ギヨタンとシュミットは、彼らの最終的な設計図を、ルイ16世の侍医でフランス外科学士院長官のアントワーヌ=ルイに提出しました。ルイは、ギヨタンの発案に賛成し、議会への提案の名義人となりました。ルイは、死体を使ったデモンストレーションを議員たちの前で行い、ギヨタンは、この最も人道的な処刑法を設計し装置を建設したのはルイであると演説しました。彼の名が当時最も良く知られていたからで、彼の名と評判で議員が納得することを計算に入れたのでした。この演説は非常に効果があり、革命政府がこの処刑法を採用すると、ルイがその創始者であるとされて「ラ=ルイゾン」または「ラ=ルイゼット」というあだ名がつきました。世間一般がギヨタンがその発案者であることを知ったのは数週間後でした。なお、ルイ16世がギロチンの設計に意見したという話は、アレクサンドル=デュマの『93年のドラマ』に出てきますが、事実かどうかは疑わしいです。
ギロチンの使用と影響
ギロチンによる最初の処刑は、1792年4月25日にグレーヴ広場で、窃盗罪のジャック=ベルティエという男に対して執行されました。
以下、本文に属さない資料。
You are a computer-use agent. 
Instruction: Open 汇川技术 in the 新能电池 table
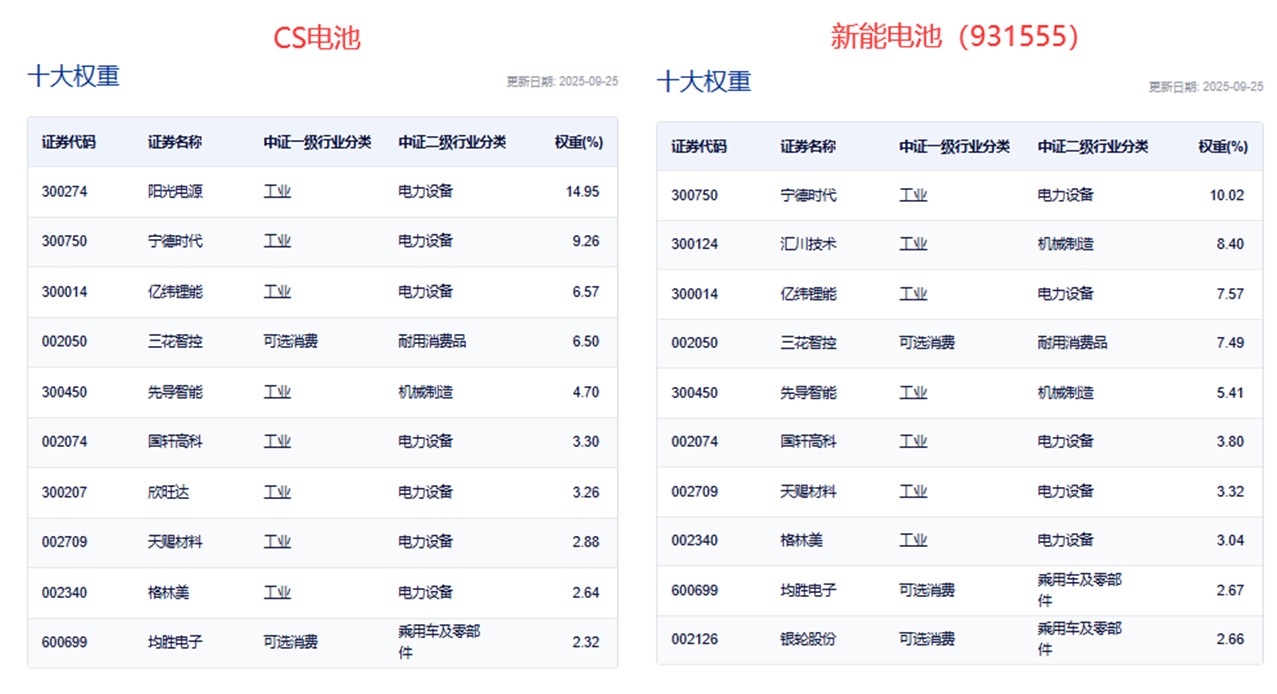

その後、ギロチンはフランス革命の処刑法として広く用いられました。特に、ジャコバン派の恐怖政治の時期には、多くの反革命容疑者がギロチンで処刑されました。その中には、ルイ16世やマリー=アントワネット、オランプ・ド・グージュ、ジョルジュ・ダントン、マクシミリアン・ロベスピエールなどの有名人も含まれていました。ギロチンは、革命の理念に反する者を容赦なく処刑する恐怖政治の象徴となりました。しかし、ギロチンの発案者であるギヨタンは、自らの発案がこんなに残虐な使われ方をするとは思っていませんでした。彼は、この断頭台をギロチンと呼ぶことに再三異議を申し立てましたが、聞き入れられませんでした。彼は、自ら改姓することで諦めました。なお、彼自身がギロチンに掛けられたという話がありますが、事実ではなく、ギヨタンは病死したとの記録が残っています。